What is required: Without changing a single word, restate the entries below.

Task data:
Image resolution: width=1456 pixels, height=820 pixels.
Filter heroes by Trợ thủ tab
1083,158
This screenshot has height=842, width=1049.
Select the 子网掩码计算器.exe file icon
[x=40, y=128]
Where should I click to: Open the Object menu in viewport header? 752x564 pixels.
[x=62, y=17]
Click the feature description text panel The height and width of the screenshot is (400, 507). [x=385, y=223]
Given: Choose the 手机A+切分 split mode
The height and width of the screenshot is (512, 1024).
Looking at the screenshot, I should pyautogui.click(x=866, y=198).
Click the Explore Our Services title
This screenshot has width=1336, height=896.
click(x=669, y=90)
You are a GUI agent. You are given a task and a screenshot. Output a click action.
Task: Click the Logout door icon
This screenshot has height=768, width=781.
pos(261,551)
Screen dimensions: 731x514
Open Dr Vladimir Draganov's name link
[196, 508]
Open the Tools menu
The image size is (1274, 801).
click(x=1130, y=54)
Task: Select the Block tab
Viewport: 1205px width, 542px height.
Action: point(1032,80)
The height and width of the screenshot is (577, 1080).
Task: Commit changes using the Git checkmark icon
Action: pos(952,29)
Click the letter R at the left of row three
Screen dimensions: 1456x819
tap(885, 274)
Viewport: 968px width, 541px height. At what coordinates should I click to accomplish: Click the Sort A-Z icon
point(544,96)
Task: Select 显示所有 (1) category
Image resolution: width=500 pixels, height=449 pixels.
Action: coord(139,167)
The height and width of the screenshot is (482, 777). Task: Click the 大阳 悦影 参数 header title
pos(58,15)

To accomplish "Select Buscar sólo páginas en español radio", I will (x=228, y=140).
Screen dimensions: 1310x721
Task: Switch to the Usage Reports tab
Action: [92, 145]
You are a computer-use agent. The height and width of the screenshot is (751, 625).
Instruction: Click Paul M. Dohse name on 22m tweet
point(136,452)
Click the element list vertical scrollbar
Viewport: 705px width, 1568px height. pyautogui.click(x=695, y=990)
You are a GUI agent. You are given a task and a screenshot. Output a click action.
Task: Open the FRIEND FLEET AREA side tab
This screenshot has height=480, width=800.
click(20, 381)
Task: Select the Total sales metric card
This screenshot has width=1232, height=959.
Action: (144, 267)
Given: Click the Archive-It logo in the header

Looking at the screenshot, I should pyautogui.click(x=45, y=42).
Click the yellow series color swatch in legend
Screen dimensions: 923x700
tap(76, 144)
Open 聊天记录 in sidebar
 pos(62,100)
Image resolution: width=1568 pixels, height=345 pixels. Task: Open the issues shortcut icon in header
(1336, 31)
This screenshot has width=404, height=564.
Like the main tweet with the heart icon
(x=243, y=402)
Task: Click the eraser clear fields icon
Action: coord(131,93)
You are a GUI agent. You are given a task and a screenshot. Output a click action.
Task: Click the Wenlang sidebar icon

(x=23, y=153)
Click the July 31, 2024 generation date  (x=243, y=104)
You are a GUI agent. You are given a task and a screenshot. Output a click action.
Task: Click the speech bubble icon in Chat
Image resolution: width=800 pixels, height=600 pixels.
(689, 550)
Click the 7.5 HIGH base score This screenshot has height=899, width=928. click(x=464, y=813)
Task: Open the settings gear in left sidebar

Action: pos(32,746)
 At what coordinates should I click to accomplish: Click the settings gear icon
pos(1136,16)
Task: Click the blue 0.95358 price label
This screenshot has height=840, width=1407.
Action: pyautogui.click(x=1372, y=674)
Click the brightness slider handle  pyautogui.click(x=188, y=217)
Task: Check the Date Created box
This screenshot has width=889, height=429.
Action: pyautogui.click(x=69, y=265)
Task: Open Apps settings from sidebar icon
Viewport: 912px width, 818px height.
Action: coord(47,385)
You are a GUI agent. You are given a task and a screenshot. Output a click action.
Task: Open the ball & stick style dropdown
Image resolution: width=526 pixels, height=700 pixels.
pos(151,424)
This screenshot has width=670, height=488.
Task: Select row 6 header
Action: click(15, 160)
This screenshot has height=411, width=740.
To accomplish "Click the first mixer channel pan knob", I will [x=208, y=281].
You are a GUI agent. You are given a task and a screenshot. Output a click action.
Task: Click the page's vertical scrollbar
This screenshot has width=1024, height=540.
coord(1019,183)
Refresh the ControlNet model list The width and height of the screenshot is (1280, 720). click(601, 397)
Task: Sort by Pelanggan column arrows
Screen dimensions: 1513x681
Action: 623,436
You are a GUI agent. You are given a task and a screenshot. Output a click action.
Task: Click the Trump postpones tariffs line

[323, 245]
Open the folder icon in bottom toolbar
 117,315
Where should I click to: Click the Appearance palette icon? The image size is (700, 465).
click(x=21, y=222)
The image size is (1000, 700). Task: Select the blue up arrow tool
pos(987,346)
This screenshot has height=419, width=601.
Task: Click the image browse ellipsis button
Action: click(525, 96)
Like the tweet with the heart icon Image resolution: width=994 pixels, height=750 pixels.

Finished exercise:
Image resolution: width=1456 pixels, height=820 pixels.
Filter heroes by Trợ thủ tab
1083,158
This screenshot has height=842, width=1049.
Select the 子网掩码计算器.exe file icon
[x=40, y=128]
Where should I click to: Open the Object menu in viewport header? 752x564 pixels.
[x=62, y=17]
Click the feature description text panel The height and width of the screenshot is (400, 507). [x=385, y=223]
Given: Choose the 手机A+切分 split mode
The height and width of the screenshot is (512, 1024).
Looking at the screenshot, I should pyautogui.click(x=866, y=198).
Click the Explore Our Services title
This screenshot has width=1336, height=896.
click(x=669, y=90)
You are a GUI agent. You are given a task and a screenshot. Output a click action.
Task: Click the Logout door icon
This screenshot has height=768, width=781.
pos(261,551)
Screen dimensions: 731x514
Open Dr Vladimir Draganov's name link
[196, 508]
Open the Tools menu
The image size is (1274, 801).
click(x=1130, y=54)
Task: Select the Block tab
Viewport: 1205px width, 542px height.
Action: point(1032,80)
The height and width of the screenshot is (577, 1080).
Task: Commit changes using the Git checkmark icon
Action: pos(952,29)
Click the letter R at the left of row three
Screen dimensions: 1456x819
tap(885, 274)
Viewport: 968px width, 541px height. At what coordinates should I click to accomplish: Click the Sort A-Z icon
point(544,96)
Task: Select 显示所有 (1) category
Image resolution: width=500 pixels, height=449 pixels.
Action: coord(139,167)
The height and width of the screenshot is (482, 777). Task: Click the 大阳 悦影 参数 header title
pos(58,15)

To accomplish "Select Buscar sólo páginas en español radio", I will (x=228, y=140).
Screen dimensions: 1310x721
Task: Switch to the Usage Reports tab
Action: [92, 145]
You are a computer-use agent. The height and width of the screenshot is (751, 625).
Instruction: Click Paul M. Dohse name on 22m tweet
point(136,452)
Click the element list vertical scrollbar
Viewport: 705px width, 1568px height. pyautogui.click(x=695, y=990)
You are a GUI agent. You are given a task and a screenshot. Output a click action.
Task: Open the FRIEND FLEET AREA side tab
This screenshot has height=480, width=800.
click(20, 381)
Task: Select the Total sales metric card
This screenshot has width=1232, height=959.
Action: (144, 267)
Given: Click the Archive-It logo in the header

Looking at the screenshot, I should pyautogui.click(x=45, y=42).
Click the yellow series color swatch in legend
Screen dimensions: 923x700
tap(76, 144)
Open 聊天记录 in sidebar
 pos(62,100)
Image resolution: width=1568 pixels, height=345 pixels. Task: Open the issues shortcut icon in header
(1336, 31)
This screenshot has width=404, height=564.
Like the main tweet with the heart icon
(x=243, y=402)
Task: Click the eraser clear fields icon
Action: coord(131,93)
You are a GUI agent. You are given a task and a screenshot. Output a click action.
Task: Click the Wenlang sidebar icon

(x=23, y=153)
Click the July 31, 2024 generation date  (x=243, y=104)
You are a GUI agent. You are given a task and a screenshot. Output a click action.
Task: Click the speech bubble icon in Chat
Image resolution: width=800 pixels, height=600 pixels.
(689, 550)
Click the 7.5 HIGH base score This screenshot has height=899, width=928. click(x=464, y=813)
Task: Open the settings gear in left sidebar

Action: pos(32,746)
 At what coordinates should I click to accomplish: Click the settings gear icon
pos(1136,16)
Task: Click the blue 0.95358 price label
This screenshot has height=840, width=1407.
Action: pyautogui.click(x=1372, y=674)
Click the brightness slider handle  pyautogui.click(x=188, y=217)
Task: Check the Date Created box
This screenshot has width=889, height=429.
Action: pyautogui.click(x=69, y=265)
Task: Open Apps settings from sidebar icon
Viewport: 912px width, 818px height.
Action: coord(47,385)
You are a GUI agent. You are given a task and a screenshot. Output a click action.
Task: Open the ball & stick style dropdown
Image resolution: width=526 pixels, height=700 pixels.
pos(151,424)
This screenshot has width=670, height=488.
Task: Select row 6 header
Action: click(15, 160)
This screenshot has height=411, width=740.
To accomplish "Click the first mixer channel pan knob", I will [x=208, y=281].
You are a GUI agent. You are given a task and a screenshot. Output a click action.
Task: Click the page's vertical scrollbar
This screenshot has width=1024, height=540.
coord(1019,183)
Refresh the ControlNet model list The width and height of the screenshot is (1280, 720). click(601, 397)
Task: Sort by Pelanggan column arrows
Screen dimensions: 1513x681
Action: 623,436
You are a GUI agent. You are given a task and a screenshot. Output a click action.
Task: Click the Trump postpones tariffs line

[323, 245]
Open the folder icon in bottom toolbar
 117,315
Where should I click to: Click the Appearance palette icon? The image size is (700, 465).
click(x=21, y=222)
The image size is (1000, 700). Task: Select the blue up arrow tool
pos(987,346)
This screenshot has height=419, width=601.
Task: Click the image browse ellipsis button
Action: click(525, 96)
Like the tweet with the heart icon Image resolution: width=994 pixels, height=750 pixels.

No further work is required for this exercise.